That counselor got her into a program called Starting Right Now (SRN), which helped her find a home and get to school — and made sure she had help with college, too. Lis admitted to us she almost lost it all — "I let every possible thing that could bring me down do so," she wrote this summer. She turned it around, and this December, she'll graduate with a BA in English and Writing Studies.

She interned with CL because she wanted to be an editor. We wanted to keep her, but alas, that's not the nature of interns. But all future interns will get measured against the "Casanova Scale" of how great they are (no pressure, future interns) because an organization is lucky to find someone who can give of themselves with no regard to pay.

The Tampa Bay Lightning recognized that in her, too.

At the Nov. 4 game the Lightning designated her a Lightning Community Hero of Tomorrow, which comes with a $50,000 grant. 

She applied for the grant in partnership with Mika Nelson, director of Pinellas’s public libraries, with the idea of expanding the African American Heritage and Culture collection at the James Weldon Johnson library branch. Nelson told her about another library initiative, Create 2 Innovate Lab, which will combine literacy with art to help foster literacy levels in south St. Pete. So Lis added that to the grant, too. Here's the writeup with all the details.

Working on the grant project has changed the focus of Lis’s future.

"This experience has really steered me into continuing to work for the community, writing from within a nonprofit or being hands on," she says. While she still has aspirations of editing, "for now, I'm open to both because I know that I'll be able to help the community in either way."

As for the remaining $25,000? It will help pay for Lis’s education. Although Florida law provides tuition waivers for homeless students, she still had to pay for room and board — and any other living expenses. 
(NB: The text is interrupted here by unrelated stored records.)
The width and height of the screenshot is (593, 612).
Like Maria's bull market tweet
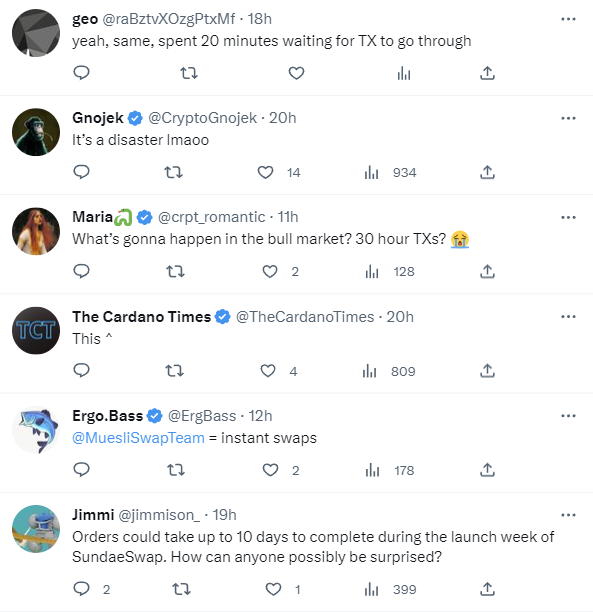click(x=270, y=271)
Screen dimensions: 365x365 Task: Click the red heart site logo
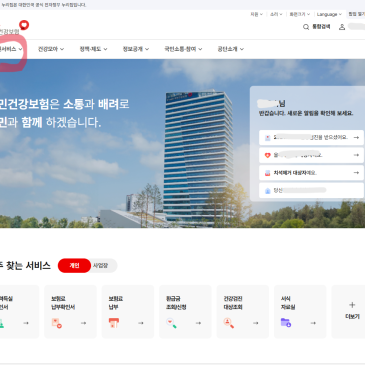point(24,25)
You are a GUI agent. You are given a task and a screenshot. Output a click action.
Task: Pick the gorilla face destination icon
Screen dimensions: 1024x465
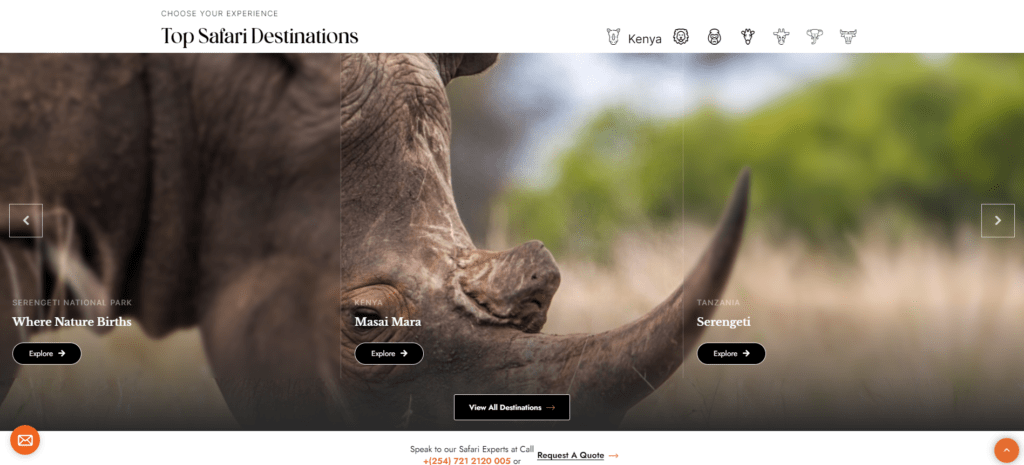tap(714, 37)
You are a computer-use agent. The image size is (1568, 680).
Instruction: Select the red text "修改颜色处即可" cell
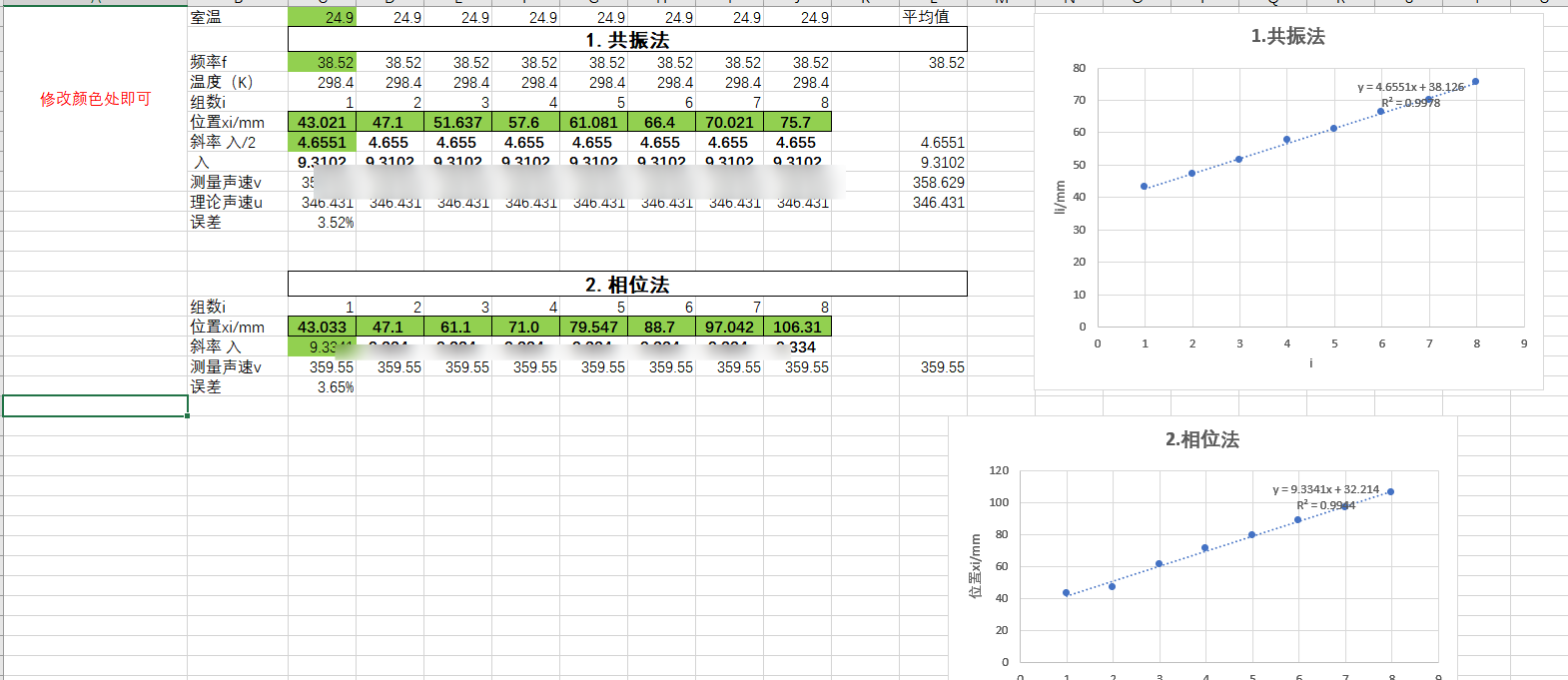pos(95,99)
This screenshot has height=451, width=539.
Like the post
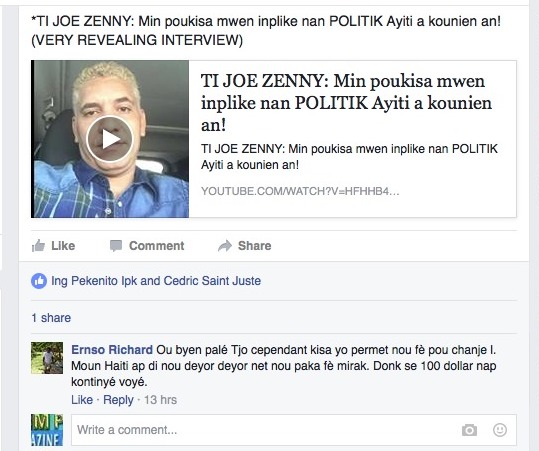53,246
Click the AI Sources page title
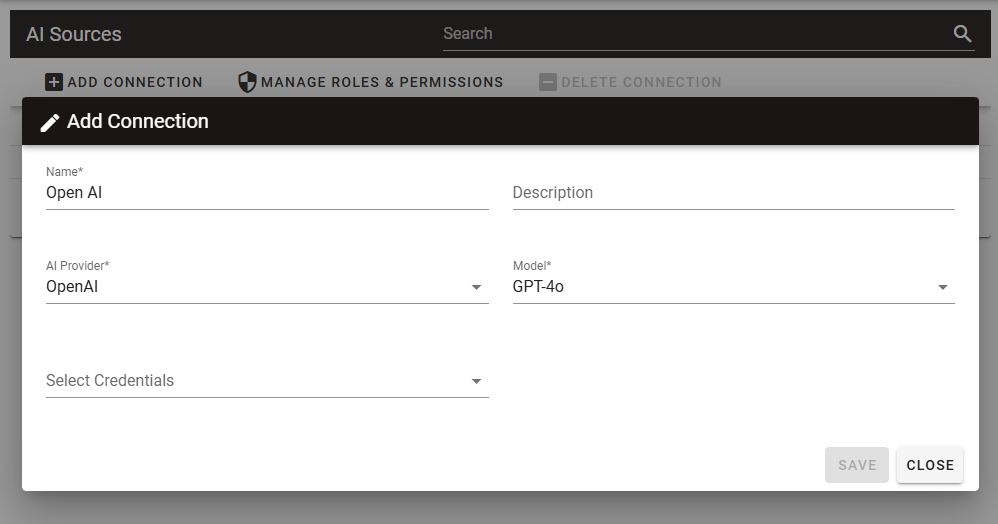The height and width of the screenshot is (524, 998). point(74,34)
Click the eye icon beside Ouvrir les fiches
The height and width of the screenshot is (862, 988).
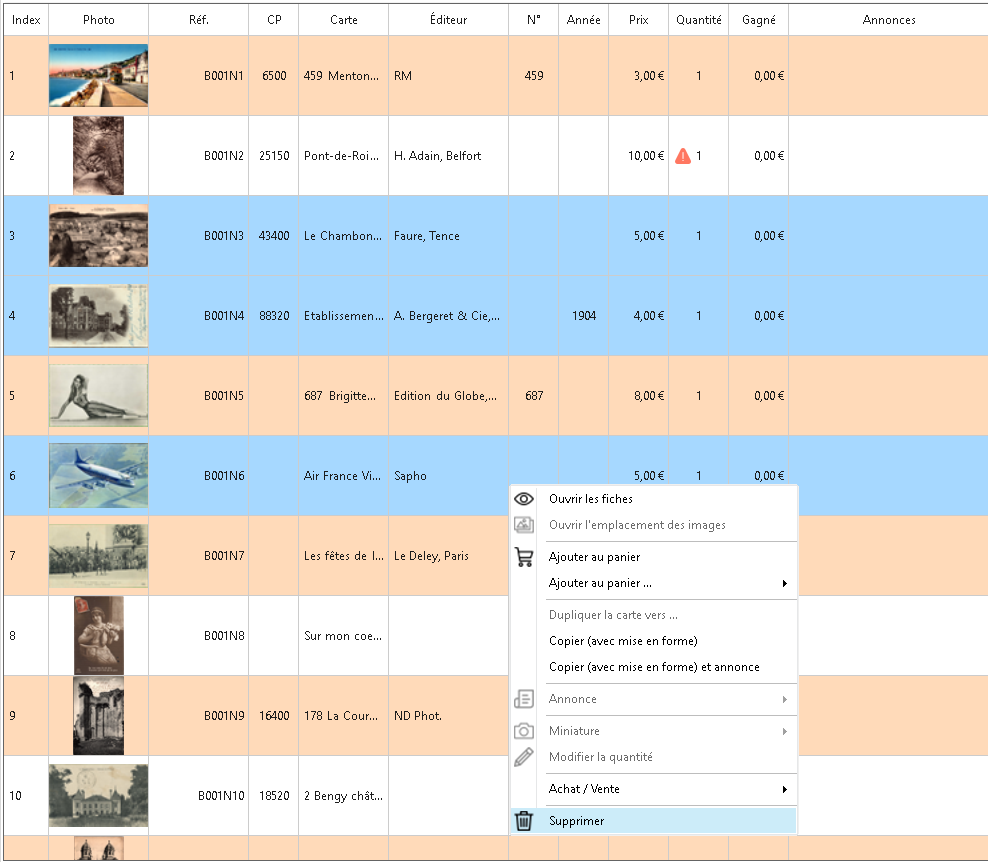point(523,499)
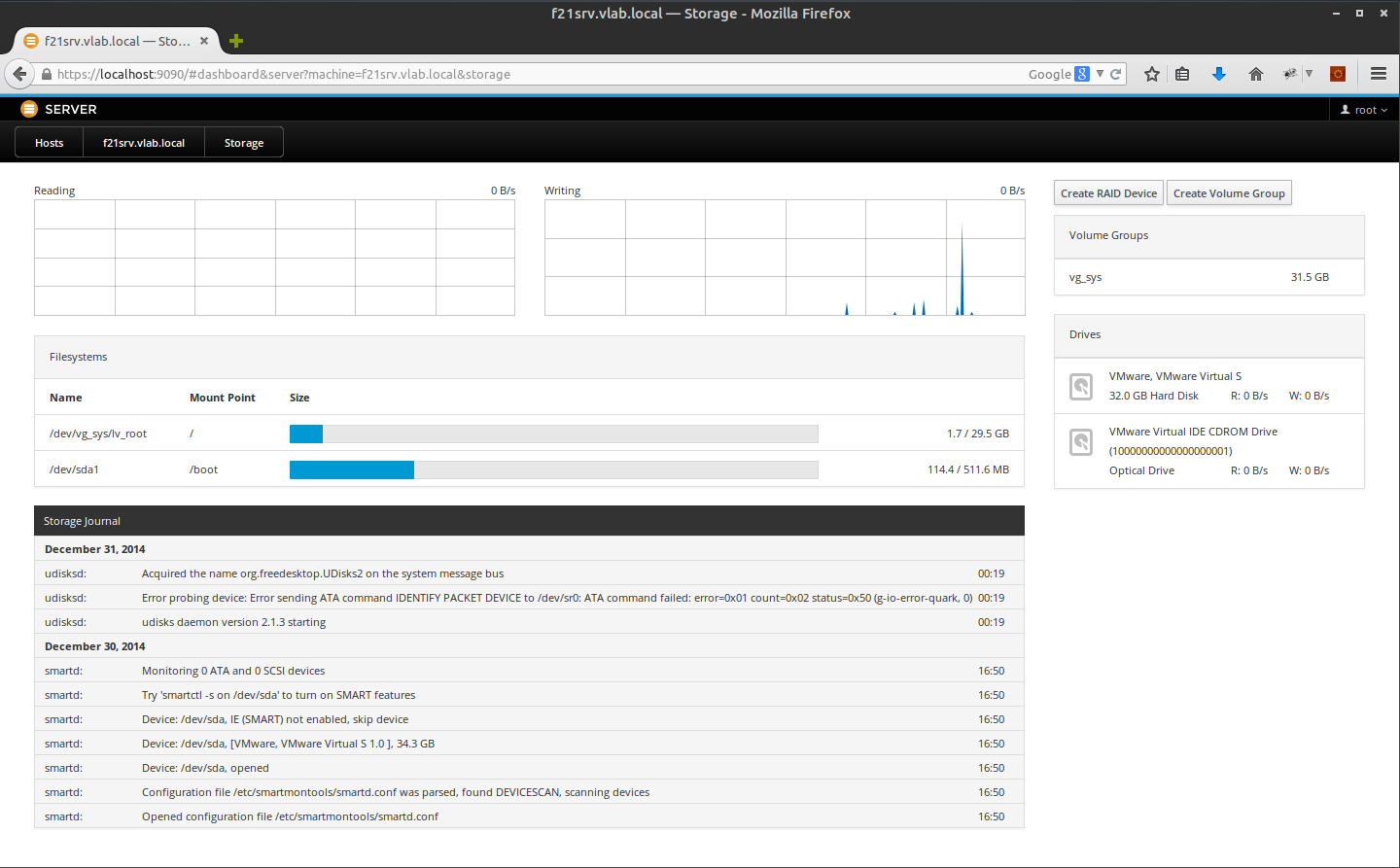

"I owe about $16-$17,000 in student loans, plus I have some other small debts on my credit so I'm clearing all of those first and foremost."

After that?

"I'm going to hold tight onto the rest because I don't know how quickly I'll get a good job," she says, "Or even one that covers all of my bills comfortably. I'm hoping on putting the rest in a savings account for any emergency or for graduate school if I decide to do that in a couple of years."

Congrats, Lis! Tampa Bay Lightning, you have chosen wisely.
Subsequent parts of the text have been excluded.